AUFGABE:
Geben Sie den Abschnitt des Gesprächs über die Energiewende wieder, der mit den Worten um „Ranga Yogeshwar: Ich“ beginnt und mit „teurer und so weiter.“ endet, und tauschen Sie darin „E-Mobilität“ gegen „Elektromobilität“ aus.

TEXT:
################

Wir werden in Zukunft eine Welt haben, in der wir all diese Daten intelligent verarbeiten. Das ist genau das, was wir brauchen. Hier könnte Deutschland übrigens auch international punkten. Was meine ich damit? Wir alle kennen Microsoft 365, also Word und Excel und so weiter. Microsoft hat es geschafft, ganz verschiedene Prozesse im Büro auf eine Plattform zu bringen. Ich behaupte: Wir brauchen so etwas Ähnliches auch für die Energiewende. Ich habe zu Hause ein E-Auto, meine Waschmaschine, meine Wärmepumpe und meinen Kühlschrank - dieses Konzert der vielen Apparate muss koordiniert werden. Mit einer Plattform, die das ganze System auf Basis von Daten steuert. Genau hier liegt ein riesiges Potential. Wir könnten mit einer intelligenten Steuerung sehr viel Energie sparen. Wir reden also auf den ersten Blick bei der Energiewende über technische Details, die gar nicht ökologisch erscheinen – aber wie im Fall der Daten einen entscheidenden Effekt haben.
Werden wir zum Schluss konkret: Was ist die eine Sache, die jeder tun kann, um die Energiewende persönlich voranzutreiben?
Ranga Yogeshwar: Ich würde jedem sagen: Bleib fair und objektiv und rede mit den Leuten, die Dinge schon umsetzen. Zum Beispiel beim Thema E-Mobilität. Viele Menschen sind geprägt von zum Teil irreführenden Aussagen in den Medien und sagen dann: Ich bleibe beim Verbrenner, denn ich komme mit dem E-Auto ja nicht so weit, das ist teurer und so weiter.
Ich sage: Geh mal an eine Ladesäule, rede mit den Leuten, die schon elektrisch mobil sind – und du wirst merken, es funktioniert. Also weg mit den Vorurteilen, offen sein für das Neue. Vieles werden wir in Zukunft anders machen als bisher, und es wird besser sein. Diesen Spirit, den wünsche ich mir.

################

EINTRÄGE:

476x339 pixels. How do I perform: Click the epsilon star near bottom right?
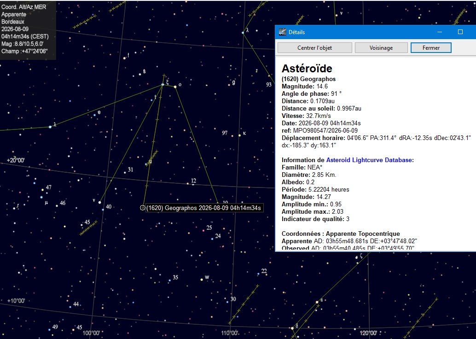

################

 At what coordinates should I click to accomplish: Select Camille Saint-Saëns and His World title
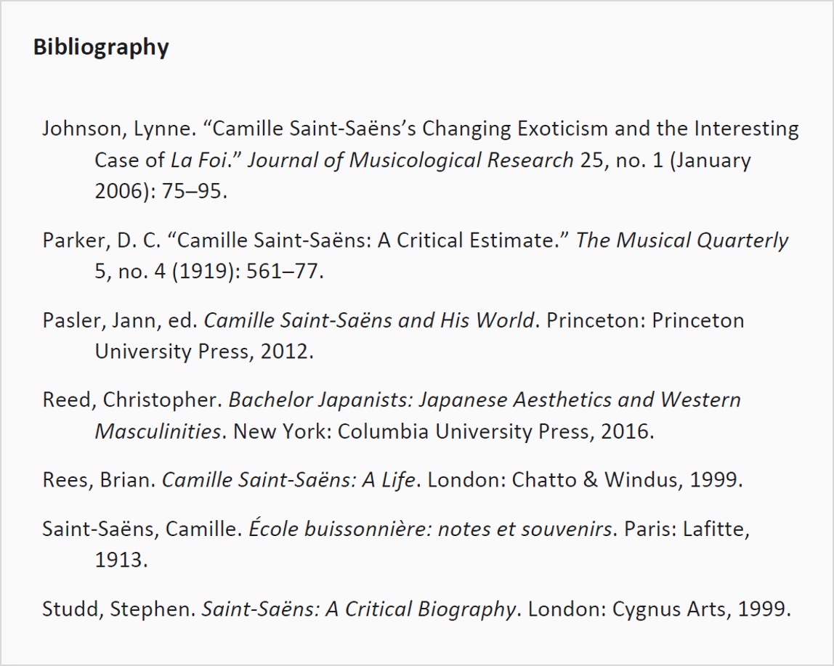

################

ERGEBNIS:
Ranga Yogeshwar: Ich würde jedem sagen: Bleib fair und objektiv und rede mit den Leuten, die Dinge schon umsetzen. Zum Beispiel beim Thema Elektromobilität. Viele Menschen sind geprägt von zum Teil irreführenden Aussagen in den Medien und sagen dann: Ich bleibe beim Verbrenner, denn ich komme mit dem E-Auto ja nicht so weit, das ist teurer und so weiter.